Tal es el caso: tres poemas de Gabriel Celaya, inéditos hasta ahora, y rescatados por el profesor de la Universidad de Granada Antonio Chicharro de un fondo documental de San Sebastián, responsable también de su edición. Tres cantos en los que el por entonces joven poeta vasco (Hernani, Guipúzcoa, 1911 - Madrid, 1991) llora el fusilamiento de su maestro y amigo García Lorca, como un beso y un homenaje, un "testamento poético de la amistad y el dolor", en palabras del propio Chicharro.
Se trata de "una protesta poética", según el profesor, que servirá para honrar al granadino en el próximo aniversario de su muerte, en el mismo lugar donde se cometió el crimen, el Parque García Lorca de Alfacar (Granada), y con el actor Manuel Galiana poniendo voz a los versos de Celaya.
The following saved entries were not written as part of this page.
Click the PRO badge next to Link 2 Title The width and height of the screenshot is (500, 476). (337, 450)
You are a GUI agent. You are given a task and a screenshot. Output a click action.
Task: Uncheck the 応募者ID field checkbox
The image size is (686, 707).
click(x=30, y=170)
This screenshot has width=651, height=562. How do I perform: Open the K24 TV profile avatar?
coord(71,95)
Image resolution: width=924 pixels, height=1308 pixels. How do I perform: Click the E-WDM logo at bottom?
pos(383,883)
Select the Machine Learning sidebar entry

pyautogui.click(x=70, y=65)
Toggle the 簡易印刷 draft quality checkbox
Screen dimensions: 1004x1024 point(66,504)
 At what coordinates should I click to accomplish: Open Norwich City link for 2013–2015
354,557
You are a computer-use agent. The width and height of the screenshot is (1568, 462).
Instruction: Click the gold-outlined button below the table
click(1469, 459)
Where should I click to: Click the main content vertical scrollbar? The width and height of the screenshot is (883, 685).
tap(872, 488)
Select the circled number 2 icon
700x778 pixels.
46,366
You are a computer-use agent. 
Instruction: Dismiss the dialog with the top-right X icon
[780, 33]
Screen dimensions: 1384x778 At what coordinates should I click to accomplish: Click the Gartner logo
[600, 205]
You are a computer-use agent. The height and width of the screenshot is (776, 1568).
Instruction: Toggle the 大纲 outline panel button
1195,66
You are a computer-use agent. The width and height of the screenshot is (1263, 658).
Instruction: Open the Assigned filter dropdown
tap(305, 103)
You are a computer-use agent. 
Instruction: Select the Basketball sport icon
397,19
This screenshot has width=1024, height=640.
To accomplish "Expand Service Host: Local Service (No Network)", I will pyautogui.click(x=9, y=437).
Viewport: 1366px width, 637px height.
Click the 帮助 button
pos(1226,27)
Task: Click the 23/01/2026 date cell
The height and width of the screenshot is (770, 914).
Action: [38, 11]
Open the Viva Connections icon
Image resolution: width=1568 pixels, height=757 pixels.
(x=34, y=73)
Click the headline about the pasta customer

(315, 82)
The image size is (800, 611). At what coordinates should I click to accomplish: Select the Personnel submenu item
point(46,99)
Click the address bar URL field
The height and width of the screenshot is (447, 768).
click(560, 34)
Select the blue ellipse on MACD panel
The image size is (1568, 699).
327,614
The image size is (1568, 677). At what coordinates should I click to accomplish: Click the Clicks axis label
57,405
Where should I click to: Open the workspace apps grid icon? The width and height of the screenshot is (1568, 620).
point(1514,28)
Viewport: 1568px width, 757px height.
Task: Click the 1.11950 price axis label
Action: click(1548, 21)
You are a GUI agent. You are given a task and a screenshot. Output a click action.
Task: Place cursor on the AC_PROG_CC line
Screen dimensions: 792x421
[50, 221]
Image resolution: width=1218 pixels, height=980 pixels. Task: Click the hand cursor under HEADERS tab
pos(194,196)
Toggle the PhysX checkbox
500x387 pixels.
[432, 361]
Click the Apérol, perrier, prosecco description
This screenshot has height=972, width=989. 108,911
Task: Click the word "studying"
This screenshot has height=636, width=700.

Una ofrenda floral en el monolito dedicado a Federico y a todas las víctimas de la Guerra Civil, así como un concierto a cargo del músico José Luis Zafra, culminarán el acto, muy cerca de la tierra donde descansa el poeta junto al maestro Dióscoro Galindo y los banderilleros anarquistas Joaquín Arcollas y Francisco Galadí; esa tierra que continúa generando polémica, ante la negativa de los herederos de Lorca a realizar cualquier trabajo de exhumación de los cuerpos. Esa tierra en la que, como cuenta el poeta Félix Grande, Federico no tuvo, ni mucho menos, una muerte plácida.
'En un lugar cualquiera, un día que no nombro'
Bajo el título general de En un lugar cualquiera, un día que no nombro se han agrupado estos tres poemas hasta ahora desconocidos de Gabriel Celaya, uno de los hombres ineludibles de esa poesía española que siguió diciendo No después de 1939, de la poesía del exilio interior, del "arma cargada de futuro", que escribiría el mismo Celaya.
Elegía del muerto juvenil (escrito en 1938) son 28 versos "desgarrados" que pintan "la joven vida truncada y la sonrisa rota" de Federico; en la segunda pieza (1947), el autor vasco desgrana el carcácter de Lorca, con el estribillo constante de "Recuerdo a Federico"; Memoria de Federico, por último (1949), narra el asesinato del genio de Fuente Vaqueros.
"No traicionamos la memoria de Celaya si damos a conocer ahora su obra", ha señalado el Chicharro, quien ha señalado al autor de Cantos Iberos (1955) como "el poeta por antonomasia de la lucha contra la censura franquista".
El director del Patronato Cultural Federico García Lorca, Alfonso Alcalá -quien ha excusado al actor Emilio Gutiérrez Caba, que no podrá acudir al acto por enfermedad-, ha expresado, por su parte, que un sentimiento festivo, pero a la vez lúgubre, impregnará el homenaje, que se cerrará con la interpretación de una selección de sonetos y canciones lorquianas.